The sanctioned amount — roughly ₹33,000 crore for four ships — sets a clear cost ceiling. That figure is ambitious, especially if the Navy expects displacement above 25,000 tons, a through-deck design, and advanced aviation facilities.
For comparison, a single Spanish Juan Carlos I-class LHD costs over $1 billion, while the South Korean Dokdo-class hovers around $700 million per unit. India’s budget averages around $990 million per ship, leaving limited space for exotic systems — but still sufficient for a hybrid design, one that balances amphibious transport with aviation capability.
In essence, India might end up with an LPD+, a vessel that sits between a true LHD and a heavy transport dock — large enough for helicopter operations and UAV launches but without a full carrier-style air wing.
One of the most promising technologies that could shift the balance is DRDO’s Electromagnetic Launch System (EMLS).
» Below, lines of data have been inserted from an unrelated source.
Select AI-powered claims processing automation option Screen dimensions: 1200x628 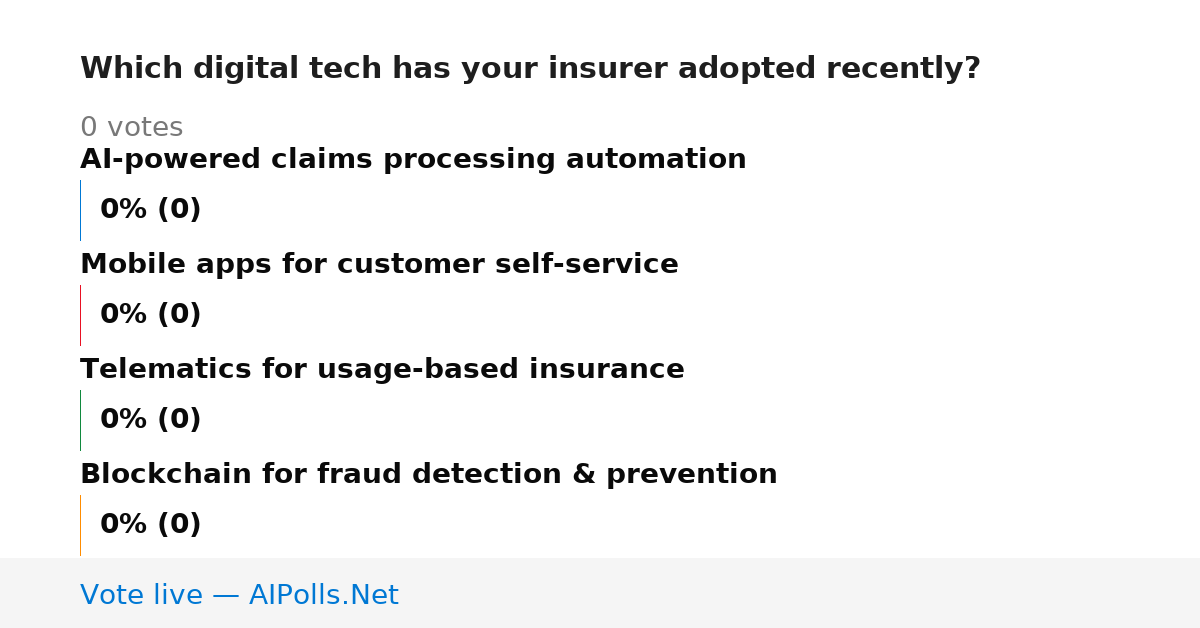[413, 160]
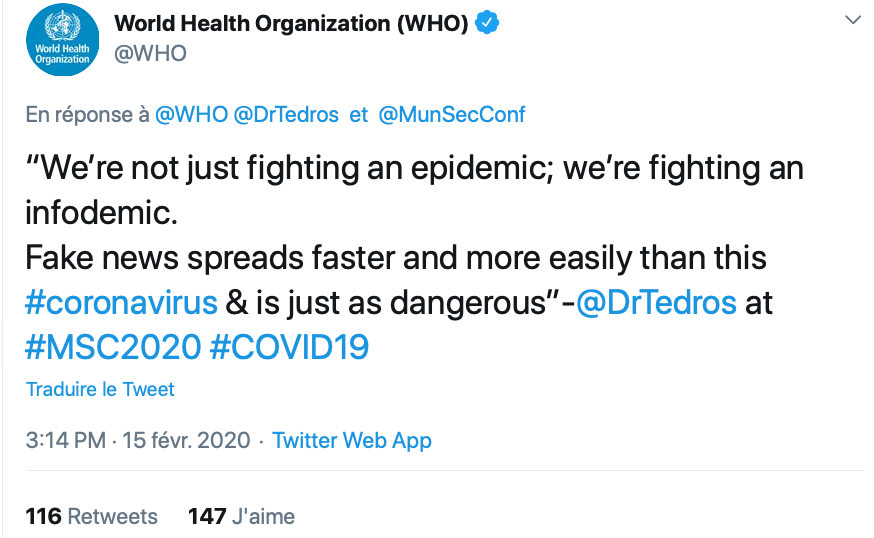874x538 pixels.
Task: View the 147 J'aime list
Action: 241,517
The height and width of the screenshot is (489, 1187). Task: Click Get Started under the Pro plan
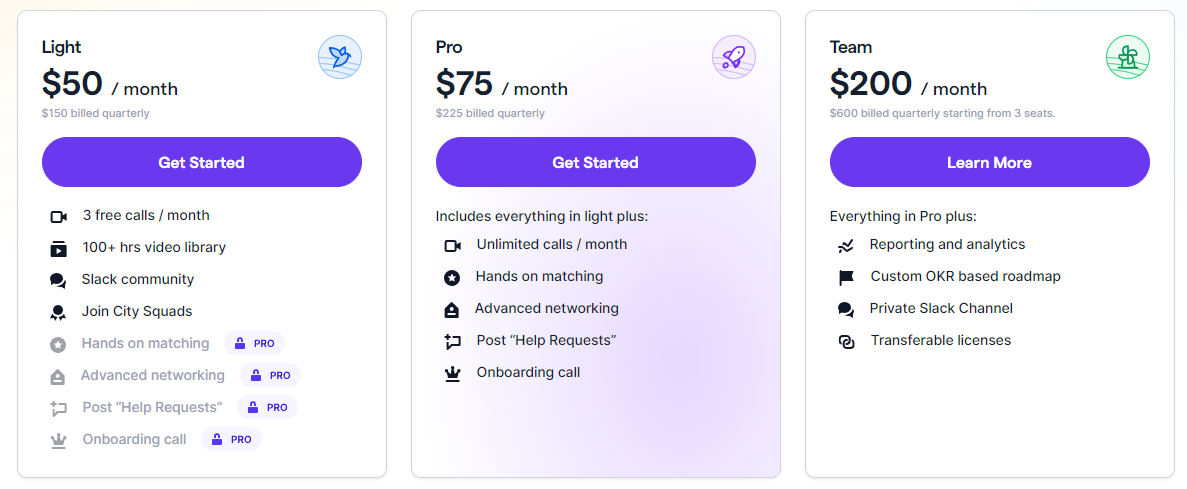[x=596, y=162]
Currently under advanced testing, the EMLS can launch payloads up to 400 kilograms over a span of 16–18 meters, making it ideal for tactical UAVs, loitering munitions, and light strike drones.
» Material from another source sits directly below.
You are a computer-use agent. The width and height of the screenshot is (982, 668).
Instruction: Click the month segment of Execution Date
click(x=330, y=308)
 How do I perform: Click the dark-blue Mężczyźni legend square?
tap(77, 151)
Integrating EMLS into the upcoming LPD/LHD design would dramatically enhance the ship’s strike and surveillance envelope. UAVs could be launched without depending solely on helicopters, giving the Navy persistent aerial reconnaissance and precision strike capability far beyond visual range.
Even at this stage, DRDO’s EMLS serves as a proof-of-concept for India’s eventual EMALS, a larger system intended for future aircraft carriers like INS Vishal. By first deploying it aboard LPDs, India could test, refine, and scale the technology in operational environments — a smart, incremental approach to achieving carrier-class capability.
India’s growing focus on the Andaman & Nicobar Command, Maritime Domain Awareness, and island-chain defense strategy aligns perfectly with the LPD/LHD concept. These ships would not only deploy Marines, vehicles, and supplies during contingencies but also function as floating command centers, UAV hubs, and disaster-response platforms in the Indian Ocean.
If designed with a through-deck and modular launch zones, the ships could support unmanned systems, rotary-wing AEW (Airborne Early Warning) assets, and even short-range UCAVs — bringing the Indian Navy closer to a networked, multi-domain amphibious fleet.
Ultimately, whether India’s four LPDs turn into genuine LHDs depends on political will, industrial maturity, and naval doctrine. A conservative design would yield highly capable transport docks — valuable but limited. A more ambitious design, however, could mark India’s entry into the class of blue-water powers that deploy multi-role amphibious carriers.
With DRDO’s EMLS maturing, domestic shipyards ready, and strategic necessity pressing from two maritime fronts, the question isn’t just about size or tonnage anymore — it’s about vision.
Will the Indian Navy settle for an LPD, or will it quietly build the foundation of a next-generation LHD fleet?